Q about using multi2vec-clip and wanting ViT-L-14/laion2b_s32b_b82k

The context: I am in the “bring your own vector” scenario where we populate the collections with our own generated embeddings from OpenClip’s ViT-L-14.

Q:

  1. Does multi2vec support ViT-L-14, the doc mentioned image: cr.weaviate.io/semitechnologies/multi2vec-clip:sentence-transformers-clip-ViT-B-32-multilingual-v1, where can I get a complete list of supported CLIP models? And if the one I wanted is not available, what are my options?
  2. If that particular L14 OpenCLIP model is supported, can I configure to use it only for embedding the query image/text, but suppress during collection import? My guess is a yes based on what I read so far.

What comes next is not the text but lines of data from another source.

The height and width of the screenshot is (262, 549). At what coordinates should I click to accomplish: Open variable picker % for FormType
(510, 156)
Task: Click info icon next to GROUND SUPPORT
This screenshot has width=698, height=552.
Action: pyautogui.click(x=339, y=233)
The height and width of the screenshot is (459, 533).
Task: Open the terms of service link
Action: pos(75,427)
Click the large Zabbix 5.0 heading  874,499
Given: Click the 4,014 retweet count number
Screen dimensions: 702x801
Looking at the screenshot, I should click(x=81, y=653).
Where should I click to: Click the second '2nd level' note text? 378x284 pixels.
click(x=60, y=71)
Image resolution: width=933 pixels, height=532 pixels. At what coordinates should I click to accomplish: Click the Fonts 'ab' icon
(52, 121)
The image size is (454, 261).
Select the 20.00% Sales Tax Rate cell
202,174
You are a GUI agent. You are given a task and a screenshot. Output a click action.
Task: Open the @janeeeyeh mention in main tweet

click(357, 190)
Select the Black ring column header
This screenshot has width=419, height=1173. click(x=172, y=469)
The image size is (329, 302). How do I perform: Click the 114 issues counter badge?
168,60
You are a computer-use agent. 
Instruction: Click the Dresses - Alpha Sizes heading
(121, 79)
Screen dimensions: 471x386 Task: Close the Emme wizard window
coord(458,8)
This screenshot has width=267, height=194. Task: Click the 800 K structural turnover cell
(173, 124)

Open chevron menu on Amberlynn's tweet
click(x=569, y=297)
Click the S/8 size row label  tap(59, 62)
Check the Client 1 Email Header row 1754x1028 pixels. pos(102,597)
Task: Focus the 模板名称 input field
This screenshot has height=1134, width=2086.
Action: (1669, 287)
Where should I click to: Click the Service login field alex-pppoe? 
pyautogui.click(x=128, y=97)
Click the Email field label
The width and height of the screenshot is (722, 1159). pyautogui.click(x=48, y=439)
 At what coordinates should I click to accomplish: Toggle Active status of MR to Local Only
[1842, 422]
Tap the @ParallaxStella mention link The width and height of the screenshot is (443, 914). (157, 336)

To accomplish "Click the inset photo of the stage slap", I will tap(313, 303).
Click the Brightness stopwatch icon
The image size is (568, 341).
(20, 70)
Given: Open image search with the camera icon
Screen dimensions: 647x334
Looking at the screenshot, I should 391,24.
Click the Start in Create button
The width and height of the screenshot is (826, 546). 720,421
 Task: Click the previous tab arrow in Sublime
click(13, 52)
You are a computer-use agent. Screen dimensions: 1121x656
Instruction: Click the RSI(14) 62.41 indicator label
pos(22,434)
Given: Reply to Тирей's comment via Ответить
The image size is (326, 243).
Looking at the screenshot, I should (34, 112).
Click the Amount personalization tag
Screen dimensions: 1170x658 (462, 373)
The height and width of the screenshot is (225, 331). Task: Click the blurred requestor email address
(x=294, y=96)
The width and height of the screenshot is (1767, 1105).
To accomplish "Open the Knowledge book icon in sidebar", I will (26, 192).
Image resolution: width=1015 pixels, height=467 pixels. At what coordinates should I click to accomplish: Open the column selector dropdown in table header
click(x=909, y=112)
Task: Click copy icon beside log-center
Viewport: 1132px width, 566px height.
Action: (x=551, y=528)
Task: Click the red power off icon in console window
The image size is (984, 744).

This will help us if we should let weaviate perform the query image/text embedding vs. our prototype where a separate server do the embeddings and we provide the query vector as part of the weaviate query. This will also give us idea if we can lower the operational cost. We expect the realtime cost of embedding user’s submitted images/text to far exceed embedding of the imported data.

hi @00.lope.naughts !!

Not sure I totally understood your question/scenario here, but some points:

  • you can bring your own vectors (aka. provide them while importing), while also maintaining a configured vectorizer. If you do not provide the vectors, Weaviate will vectorize the content for you. Of course, they all need to come from the same model.

  • If you can run a model, you can probably use it with Weaviate. If the current integrations do not support your clip model or even proprietary, you can always create your own multi2vec-clip-inference and point the module to it.

Let me know if this helps :slight_smile: